2.4. Liquid chromatography-mass spectrometry

Gefitinib, losartan, SSRIs, and metabolites were detected and quantified using a Shimadzu LCMS-2020 liquid chromatograph mass spectrometer equipped with a Shimadzu SIL-20A auto sampler, two LC-20AD pumps, and an SPD-M20A Photodiode Array detector (PDA). The mass spectrometer was a single quadrupole equipped with electrospray ionization and corona discharge needle sources for a dual ionization source interface. A positive full scan (mass range from 250 to 650 amu) and single ion monitor (SIM) methods were created to detect parent drugs. A 10 ​μL aliquot of the supernatant was injected onto a 3.9 ​× ​l50 mm C-l8 reverse-phase column (Waters, catalog WAT046980) equipped with an analytical guard column (Phenomenex, catalog KJ0-4282) at a flow rate of 0.4 ​mL/min at a temperature of 37 ​°C. The mobile phase (A) was 0.1% formic acid in water and the mobile phase (B) was 0.1% formic acid in acetonitrile. The gradient ran at 5% B for 1 ​min, ramped to 95% B for 2 ​min, and held at 95% B for 4 ​min, then returned to the initial start condition 5% B at 9 ​min (for a total run time of 10 ​min). The ion source parameters were as follows: interface voltage 5 ​V (volts) for gefitinib and 4 ​V for erlotinib, nebulizing gas at 1.5 ​L/min, drying gas at 10.0 ​L/min, desolvation line temperature of 200 ​°C, heat block temperature at 350 ​°C, and detector voltage at 1.0 ​kV. These parameters were set after tuning and calibrating according to a tuning solution (Shimadzu, catalog 225–14985-01).

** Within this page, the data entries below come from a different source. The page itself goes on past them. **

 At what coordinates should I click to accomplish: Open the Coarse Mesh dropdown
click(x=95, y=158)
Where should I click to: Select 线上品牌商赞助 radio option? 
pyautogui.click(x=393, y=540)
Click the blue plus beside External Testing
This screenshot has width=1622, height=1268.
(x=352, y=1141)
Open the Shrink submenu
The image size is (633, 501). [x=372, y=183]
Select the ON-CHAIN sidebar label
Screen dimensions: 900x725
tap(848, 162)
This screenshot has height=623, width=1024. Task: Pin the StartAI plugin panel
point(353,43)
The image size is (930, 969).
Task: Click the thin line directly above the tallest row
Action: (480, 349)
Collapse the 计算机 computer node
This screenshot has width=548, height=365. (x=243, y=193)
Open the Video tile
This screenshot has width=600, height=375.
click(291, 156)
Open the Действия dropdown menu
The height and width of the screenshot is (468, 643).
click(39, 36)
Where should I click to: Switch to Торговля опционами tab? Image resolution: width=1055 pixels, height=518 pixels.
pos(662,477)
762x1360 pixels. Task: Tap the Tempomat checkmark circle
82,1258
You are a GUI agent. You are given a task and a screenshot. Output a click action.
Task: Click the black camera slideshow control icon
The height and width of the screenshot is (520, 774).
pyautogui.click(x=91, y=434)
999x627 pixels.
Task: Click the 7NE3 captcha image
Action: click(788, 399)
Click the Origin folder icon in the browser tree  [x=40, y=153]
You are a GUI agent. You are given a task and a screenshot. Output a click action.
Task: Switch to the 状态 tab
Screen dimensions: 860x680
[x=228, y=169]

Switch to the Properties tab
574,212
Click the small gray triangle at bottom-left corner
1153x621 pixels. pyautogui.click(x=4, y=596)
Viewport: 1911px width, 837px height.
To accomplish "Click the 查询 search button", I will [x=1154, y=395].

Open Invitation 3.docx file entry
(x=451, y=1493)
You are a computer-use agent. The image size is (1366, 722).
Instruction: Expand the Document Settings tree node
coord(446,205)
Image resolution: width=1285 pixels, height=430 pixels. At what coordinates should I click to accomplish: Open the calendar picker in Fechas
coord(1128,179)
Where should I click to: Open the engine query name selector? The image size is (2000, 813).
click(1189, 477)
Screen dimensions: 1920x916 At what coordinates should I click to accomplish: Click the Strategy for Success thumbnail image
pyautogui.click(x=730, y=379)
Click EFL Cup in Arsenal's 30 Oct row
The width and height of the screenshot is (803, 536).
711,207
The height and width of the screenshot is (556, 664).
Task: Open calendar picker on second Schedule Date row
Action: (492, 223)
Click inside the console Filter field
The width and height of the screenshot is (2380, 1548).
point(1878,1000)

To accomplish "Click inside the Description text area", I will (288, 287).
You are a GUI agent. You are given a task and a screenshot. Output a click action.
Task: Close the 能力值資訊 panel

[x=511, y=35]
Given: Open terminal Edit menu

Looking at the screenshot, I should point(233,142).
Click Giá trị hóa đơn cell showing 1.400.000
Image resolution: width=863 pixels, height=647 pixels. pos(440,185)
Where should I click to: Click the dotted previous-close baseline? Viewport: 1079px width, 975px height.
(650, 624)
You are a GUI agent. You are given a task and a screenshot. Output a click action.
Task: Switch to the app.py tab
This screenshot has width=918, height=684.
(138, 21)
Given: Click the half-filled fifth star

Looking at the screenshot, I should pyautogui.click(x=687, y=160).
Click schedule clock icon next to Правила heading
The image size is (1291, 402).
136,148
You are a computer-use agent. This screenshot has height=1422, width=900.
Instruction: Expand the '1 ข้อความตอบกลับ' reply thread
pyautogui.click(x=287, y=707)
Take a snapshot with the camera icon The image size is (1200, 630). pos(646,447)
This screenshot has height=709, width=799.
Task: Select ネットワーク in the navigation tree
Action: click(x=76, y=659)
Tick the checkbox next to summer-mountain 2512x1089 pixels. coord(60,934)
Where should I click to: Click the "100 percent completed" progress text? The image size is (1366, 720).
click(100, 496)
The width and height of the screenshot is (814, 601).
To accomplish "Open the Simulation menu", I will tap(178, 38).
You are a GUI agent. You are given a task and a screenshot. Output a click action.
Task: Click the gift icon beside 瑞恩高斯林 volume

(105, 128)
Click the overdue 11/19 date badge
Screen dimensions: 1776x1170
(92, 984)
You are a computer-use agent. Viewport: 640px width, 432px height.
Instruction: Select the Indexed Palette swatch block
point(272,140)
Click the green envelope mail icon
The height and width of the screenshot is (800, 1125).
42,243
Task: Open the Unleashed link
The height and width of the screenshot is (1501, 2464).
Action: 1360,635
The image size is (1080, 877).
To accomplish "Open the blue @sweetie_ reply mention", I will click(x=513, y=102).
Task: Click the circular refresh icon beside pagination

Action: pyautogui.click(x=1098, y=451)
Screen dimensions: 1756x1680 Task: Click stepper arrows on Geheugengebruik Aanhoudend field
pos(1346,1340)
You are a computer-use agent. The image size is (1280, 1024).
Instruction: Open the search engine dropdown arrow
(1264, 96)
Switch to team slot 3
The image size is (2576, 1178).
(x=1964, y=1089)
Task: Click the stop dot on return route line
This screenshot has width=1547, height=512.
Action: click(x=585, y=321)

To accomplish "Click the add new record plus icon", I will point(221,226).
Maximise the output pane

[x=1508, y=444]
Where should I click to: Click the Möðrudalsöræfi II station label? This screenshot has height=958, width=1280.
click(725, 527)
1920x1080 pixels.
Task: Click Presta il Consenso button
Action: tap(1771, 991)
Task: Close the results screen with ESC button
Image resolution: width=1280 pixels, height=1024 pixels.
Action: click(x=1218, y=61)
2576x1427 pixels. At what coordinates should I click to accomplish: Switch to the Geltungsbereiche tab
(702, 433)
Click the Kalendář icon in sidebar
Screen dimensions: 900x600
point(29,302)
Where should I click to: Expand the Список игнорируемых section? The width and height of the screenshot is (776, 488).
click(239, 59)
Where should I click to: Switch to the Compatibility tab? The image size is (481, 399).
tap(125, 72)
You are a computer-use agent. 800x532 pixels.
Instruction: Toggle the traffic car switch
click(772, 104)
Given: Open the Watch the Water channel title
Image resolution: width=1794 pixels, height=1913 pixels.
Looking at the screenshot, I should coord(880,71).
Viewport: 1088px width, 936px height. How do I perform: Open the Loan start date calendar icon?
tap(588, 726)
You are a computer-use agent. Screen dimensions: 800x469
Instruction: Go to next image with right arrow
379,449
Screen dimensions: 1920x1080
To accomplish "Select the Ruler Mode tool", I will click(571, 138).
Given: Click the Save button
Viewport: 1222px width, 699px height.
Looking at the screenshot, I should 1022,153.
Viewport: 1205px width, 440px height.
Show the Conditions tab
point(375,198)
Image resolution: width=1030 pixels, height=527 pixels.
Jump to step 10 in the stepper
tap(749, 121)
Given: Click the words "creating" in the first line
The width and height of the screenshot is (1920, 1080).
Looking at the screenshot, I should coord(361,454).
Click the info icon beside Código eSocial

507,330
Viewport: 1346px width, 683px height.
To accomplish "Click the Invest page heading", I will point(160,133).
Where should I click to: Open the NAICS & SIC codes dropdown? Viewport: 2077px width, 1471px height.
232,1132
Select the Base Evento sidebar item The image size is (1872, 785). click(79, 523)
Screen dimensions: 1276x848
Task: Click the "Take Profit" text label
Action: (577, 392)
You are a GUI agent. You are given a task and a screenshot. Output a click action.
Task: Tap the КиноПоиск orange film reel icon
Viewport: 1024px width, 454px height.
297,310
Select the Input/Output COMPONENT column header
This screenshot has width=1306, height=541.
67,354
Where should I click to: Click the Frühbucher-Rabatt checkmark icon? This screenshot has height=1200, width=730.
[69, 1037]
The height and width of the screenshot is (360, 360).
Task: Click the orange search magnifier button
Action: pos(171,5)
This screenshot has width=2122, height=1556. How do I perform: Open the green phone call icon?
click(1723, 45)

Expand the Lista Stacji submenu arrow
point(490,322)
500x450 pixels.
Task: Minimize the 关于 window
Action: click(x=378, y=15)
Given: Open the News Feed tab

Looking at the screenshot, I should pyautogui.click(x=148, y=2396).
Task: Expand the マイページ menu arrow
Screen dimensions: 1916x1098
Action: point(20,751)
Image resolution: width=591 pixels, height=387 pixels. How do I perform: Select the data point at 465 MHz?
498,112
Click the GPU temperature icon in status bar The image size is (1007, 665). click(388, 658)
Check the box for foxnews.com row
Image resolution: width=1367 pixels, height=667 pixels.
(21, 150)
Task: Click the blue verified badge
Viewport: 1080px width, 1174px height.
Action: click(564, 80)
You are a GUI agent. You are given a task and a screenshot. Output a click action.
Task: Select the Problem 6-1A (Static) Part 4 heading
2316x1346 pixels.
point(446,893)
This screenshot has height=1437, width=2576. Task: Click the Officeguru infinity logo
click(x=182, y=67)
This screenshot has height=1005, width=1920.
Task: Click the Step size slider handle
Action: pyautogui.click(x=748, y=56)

2.5. Statistics and data analysis

Parent drugs and metabolites were identified according to retention times and quantified by peak integration. Samples were prepared and run in duplicate injection for CYP isoenzymes and hepatocytes. Metabolite identification data (peak area counts) was extracted by mass per charge (m/z) for parent and potential metabolites from the full scan. Hepatocytes and CYP metabolism data (relative substrate remaining %) were extracted by SIM for parent drug (gefitinib, losartan, and SSRIs). In addition, each assay was run with a known drug as a positive control for enzyme activity. Nifedipine was used as the positive control for CYP3A4 and hepatocyte assays, phenacetin was used for CYP1A2, tolbutamide was used for CYP2C9, S-mephenytoin was used for CYP2C19, and dextromethorphan was used for CYP2D6. The percentage of parent drug remaining was determined using the ratio of integrated peak area at a time point over integrated peak area of the zero time point. Welch's T-test was performed to determine two-tailed unadjusted p-values for statistical significance.

3. Results

3.1. In vitro human hepatocytes DDI of gefitinib with/without losartan and SSRIs: fluoxetine (Flx), citalopram (Cit), fluvoxamine (Flu), paroxetine (Par), sertraline (Ser), and venlafaxine (Ven)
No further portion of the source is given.